Pourquoi la France pratique moins le télétravail que ses voisins européens

Pourquoi la France pratique moins le télétravail que ses voisins européens

C'est en Allemagne et en Italie que les adeptes sont les plus nombreux (respectivement 61% et 56% des actifs), selon une étude.

Pourquoi la France pratique moins le télétravail que ses voisins européens
Crédit photo © Reuters

(Boursier.com) — Le recours au télétravail s'est fortement accéléré depuis le début de la crise sanitaire. Début janvier, face à une cinquième vague particulièrement agressive de contaminations au coronavirus, le gouvernement a annoncé l'obligation de porter le télétravail à trois ou quatre jours par semaine dans les entreprises qui le peuvent.

Pourtant, les Français ont moins recours au télétravail que leurs voisins européens, selon une étude de l'Ifop pour la Fondation Jean Jaurès publiée mercredi et menée en Allemagne, Espagne, France, Italie et au Royaume-Uni. "C'est en Allemagne et en Italie que cette organisation est le plus pratiquée par une majorité d'actifs (respectivement 61% et 56%). Cet étiage atteint 50% au Royaume-Uni tandis qu'il devient minoritaire en Espagne (43%) et surtout en France (34%)", peut-on lire dans ce document.

En France, la fréquence de pratique est également "moindre". Alors que dans les autres pays européens, la proportion de télétravailleurs quatre à cinq jours par semaine est supérieure à celle y ayant recours deux à trois jours, c'est l'inverse dans l'Hexagone (11% le font quatre à cinq jours par semaine, et 14% deux à trois fois). Aux deux extrémités, en Italie, 30% des actifs en poste y ont recours quatre à cinq jours par semaine et 17%, deux à trois fois...

Clivage entre les catégories socio-professionnelles

Dans les cinq pays, les catégories supérieures ont davantage accès au télétravail au moins un jour par semaine que les catégories populaires. C'est en France que le clivage est le plus fort.

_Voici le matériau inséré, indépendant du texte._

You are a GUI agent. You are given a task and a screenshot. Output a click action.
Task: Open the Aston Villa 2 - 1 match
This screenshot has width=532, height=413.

Alors que l'écart entre les deux catégories n'est "que" de 8 points en Italie, pays où l'accès au télétravail est donc le plus homogène socialement (avec des taux hebdomadaires qui concernent 56% des CSP+ et 48% des CSP-), il atteint, à l'autre extrémité, 39 points en France (56% des CSP+ et 17% des CSP-).

L'âge constitue l'autre grande variable discriminante dans la pratique du télétravail... La France se distingue encore une fois avec, cette fois-ci, une plus grande homogénéité de pratique selon l'âge. 31% des moins de trente-cinq ans travaillent à distance au moins une fois par semaine contre 28% des cinquante ans et plus.

A contrario, cette différence est plus forte ailleurs et particulièrement au Royaume-Uni où 58% des moins de trente-cinq ans y ont recours au moins une fois par semaine contre 31% des cinquante ans et plus, soit une différence de 27 points.

Frustration

Interrogés sur le nombre de jours souhaité dans l'idéal, une proportion importante des interviewés des cinq pays souhaiterait le pratiquer au moins une journée par semaine : 80% en Espagne (+44 points par rapport à la pratique réelle), 74% en Italie (+24 points), 62% au Royaume-Uni (+20 points), 69% en Allemagne (+18 points) et 69% également en France (+40 points).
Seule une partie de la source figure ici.